**TASK TO CARRY OUT:** Replace "hamburger" with "three-line" in the part of the listing that opens at its first line and closes with the line containing "Action: tap(674, 41)", and reproduce only those lines with everything else unchanged.

==== DATA RECORDS

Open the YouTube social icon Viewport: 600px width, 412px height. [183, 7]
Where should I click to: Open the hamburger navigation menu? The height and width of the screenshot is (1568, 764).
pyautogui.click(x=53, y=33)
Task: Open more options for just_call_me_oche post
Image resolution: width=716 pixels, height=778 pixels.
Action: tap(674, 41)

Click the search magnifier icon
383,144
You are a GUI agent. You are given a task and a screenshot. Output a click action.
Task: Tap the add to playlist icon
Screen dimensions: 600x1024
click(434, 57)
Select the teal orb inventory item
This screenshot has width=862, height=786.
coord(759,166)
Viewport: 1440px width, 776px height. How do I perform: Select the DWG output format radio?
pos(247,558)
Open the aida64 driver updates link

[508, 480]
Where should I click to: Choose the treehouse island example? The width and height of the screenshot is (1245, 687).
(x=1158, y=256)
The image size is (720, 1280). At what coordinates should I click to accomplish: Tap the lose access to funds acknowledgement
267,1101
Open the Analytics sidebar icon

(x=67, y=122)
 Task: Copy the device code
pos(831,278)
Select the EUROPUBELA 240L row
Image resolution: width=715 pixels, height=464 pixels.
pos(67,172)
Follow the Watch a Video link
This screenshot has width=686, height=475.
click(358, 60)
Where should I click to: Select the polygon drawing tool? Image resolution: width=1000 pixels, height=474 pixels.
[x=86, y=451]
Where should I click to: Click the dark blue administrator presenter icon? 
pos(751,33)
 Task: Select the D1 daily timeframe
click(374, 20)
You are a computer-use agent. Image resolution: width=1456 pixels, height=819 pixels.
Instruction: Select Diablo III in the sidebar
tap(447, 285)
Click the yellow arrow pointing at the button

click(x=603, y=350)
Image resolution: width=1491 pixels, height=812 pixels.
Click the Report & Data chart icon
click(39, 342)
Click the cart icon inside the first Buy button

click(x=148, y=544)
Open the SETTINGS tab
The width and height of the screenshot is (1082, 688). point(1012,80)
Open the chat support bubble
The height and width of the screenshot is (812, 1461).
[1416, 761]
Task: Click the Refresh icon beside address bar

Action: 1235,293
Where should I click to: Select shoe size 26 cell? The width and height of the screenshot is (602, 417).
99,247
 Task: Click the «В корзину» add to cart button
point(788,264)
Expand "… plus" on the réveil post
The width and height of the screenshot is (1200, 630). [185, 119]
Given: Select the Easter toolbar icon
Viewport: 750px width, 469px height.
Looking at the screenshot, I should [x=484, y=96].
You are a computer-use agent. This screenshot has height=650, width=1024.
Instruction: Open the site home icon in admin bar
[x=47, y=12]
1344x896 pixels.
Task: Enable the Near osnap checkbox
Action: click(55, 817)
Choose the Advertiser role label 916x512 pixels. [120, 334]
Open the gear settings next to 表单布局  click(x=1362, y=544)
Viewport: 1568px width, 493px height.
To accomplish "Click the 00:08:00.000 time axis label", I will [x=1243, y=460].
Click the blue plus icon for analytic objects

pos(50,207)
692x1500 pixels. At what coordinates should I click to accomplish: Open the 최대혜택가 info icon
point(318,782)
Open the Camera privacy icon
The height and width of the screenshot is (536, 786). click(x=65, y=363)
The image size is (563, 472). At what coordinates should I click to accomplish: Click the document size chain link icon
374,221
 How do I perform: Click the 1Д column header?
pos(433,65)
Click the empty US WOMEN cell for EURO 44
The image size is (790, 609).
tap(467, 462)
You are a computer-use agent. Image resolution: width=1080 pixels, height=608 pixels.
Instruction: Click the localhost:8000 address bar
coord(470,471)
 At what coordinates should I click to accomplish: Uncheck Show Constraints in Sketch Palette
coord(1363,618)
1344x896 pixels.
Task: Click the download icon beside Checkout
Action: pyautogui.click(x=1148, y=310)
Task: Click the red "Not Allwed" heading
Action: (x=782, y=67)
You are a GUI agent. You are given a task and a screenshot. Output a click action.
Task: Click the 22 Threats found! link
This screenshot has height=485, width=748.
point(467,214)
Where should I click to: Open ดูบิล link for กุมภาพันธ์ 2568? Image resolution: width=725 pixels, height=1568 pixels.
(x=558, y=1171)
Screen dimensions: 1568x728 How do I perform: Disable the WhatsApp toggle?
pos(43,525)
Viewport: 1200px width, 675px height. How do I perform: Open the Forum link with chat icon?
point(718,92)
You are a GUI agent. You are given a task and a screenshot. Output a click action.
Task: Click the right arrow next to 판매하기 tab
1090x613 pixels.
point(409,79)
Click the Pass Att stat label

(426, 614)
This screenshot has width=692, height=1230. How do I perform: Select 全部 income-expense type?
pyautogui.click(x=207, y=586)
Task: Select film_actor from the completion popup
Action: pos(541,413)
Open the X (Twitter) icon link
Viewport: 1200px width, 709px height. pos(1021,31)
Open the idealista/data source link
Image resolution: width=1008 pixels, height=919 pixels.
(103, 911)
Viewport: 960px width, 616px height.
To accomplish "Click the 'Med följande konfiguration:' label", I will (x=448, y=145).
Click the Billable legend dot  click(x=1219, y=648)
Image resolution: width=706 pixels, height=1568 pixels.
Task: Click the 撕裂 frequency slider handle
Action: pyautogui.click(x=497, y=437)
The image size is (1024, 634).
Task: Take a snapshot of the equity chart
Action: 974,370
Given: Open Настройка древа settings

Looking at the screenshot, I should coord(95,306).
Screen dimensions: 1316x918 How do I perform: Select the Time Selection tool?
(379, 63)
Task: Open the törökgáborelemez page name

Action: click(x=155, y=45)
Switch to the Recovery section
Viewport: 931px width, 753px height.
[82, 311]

========

**RESPONSE:**
Open the YouTube social icon Viewport: 600px width, 412px height. [183, 7]
Where should I click to: Open the three-line navigation menu? The height and width of the screenshot is (1568, 764).
pyautogui.click(x=53, y=33)
Task: Open more options for just_call_me_oche post
Image resolution: width=716 pixels, height=778 pixels.
Action: tap(674, 41)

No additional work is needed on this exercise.